In joint work with Markman, the geometry of these systems is examined,
and a description is given of the Poisson geometry, as well as a proof
- X. LIU, Notre Dame
Solving universal equations in Gromov-Witten invariants
Universal equations for Gromov-Witten invariants are obtained from
relations in homology classes of moduli spaces of stable curves. When
the underlying manifolds have semisimple quantum cohomology, the
generating functions of genus-2 Gromov-Witten invariants can be
explicitly expressed in terms of genus-0 and genus-1 invariants by
solving already existing universal equations. These equations can also
be used to study the Virasoro conjecture.
- P. LU, Deparment of Mathematics, McMaster University, Hamilton,
Ontario L8S 4K1
Cheeger-Gromov type compactness theorem on oribifolds
We will discuss the generalization of Cheeger-Gromov type compactness
theorem to orbifolds.
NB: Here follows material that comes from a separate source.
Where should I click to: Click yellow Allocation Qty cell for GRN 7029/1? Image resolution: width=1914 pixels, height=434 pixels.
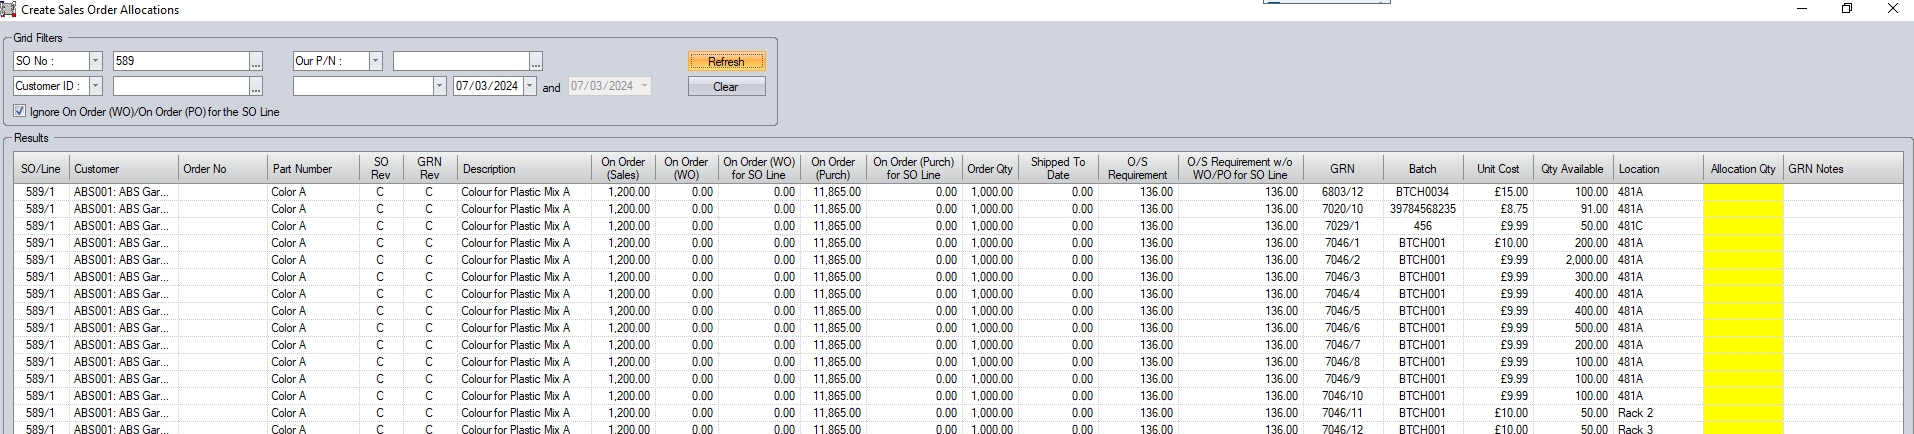1742,226
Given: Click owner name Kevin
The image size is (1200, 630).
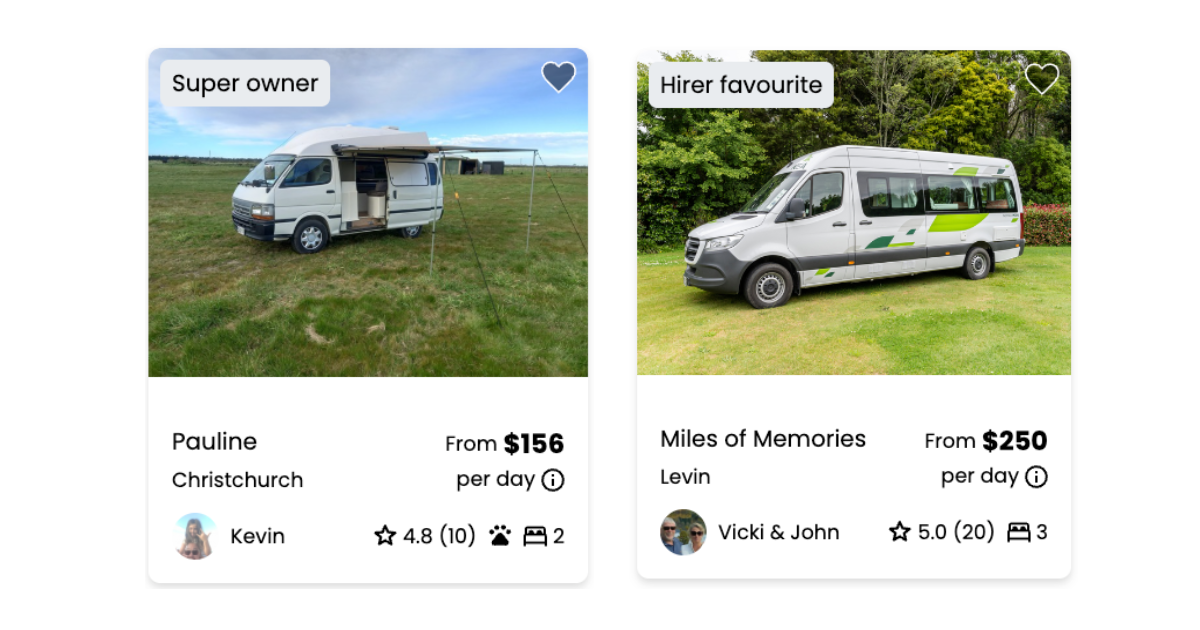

We will also discuss a compactness theorem on
orbifolds in Ricci flow.
- D. MATESSI, Centre de Recherche Mathematiques, Universite de Montreal,
Families of special Lagrangian tori
We will show some ways to construct isometric embeddings of
one or two parameter families of special Lagrangian submanifolds.
As an application we show that in dimension 3, the moduli space
of special Lagrangian tori is not in general ``special Lagrangian''
in the sense of Hitchin, as it is instead in dimension 2.
- M. WANG, McMaster University, Hamilton, Ontario L8S 4K1
Painleve analysis, Diophantine conditions, and special holonomy
I will report on joint work with A. Dancer of Jesus College, Oxford.
We apply the method of S. Kowalevskaya as further developed by
Painlevé, and modern authors such as Ablowitz, Ramani, and Segur to a
quadratic system associated to the cohomogeneity 1 Ricci-flat
equations. The existence of ``large'' families of convergent
Painlevé expansions in the cases under study leads to restrictions on
the principal orbit type, including diophantine conditions on its
dimension (e.g. existence of integral points on elliptic
curves). Some of the diophantine conditions are related to metrics
with special holonomy.
- R. WENTWORTH, Johns Hopkins University
The Yang-Mills flow revisited
This talk will outline work in progress with G. Daskalopoulos on the
convergence properties of the Yang-Mills flow on holomorphic vector
bundles over higher dimensional Kaehler manifolds.
- BAOZHONG YANG, Stanford University, Stanford, California 94305, USA
Analytic aspects of gauge theories in higher dimensions
I'll talk about some recent results on the analytical aspects for
Yang-Mills theories in dimensions greater than 4. These include
singular-compactness theorems, removable singularity theorems, as well
structure of singularities.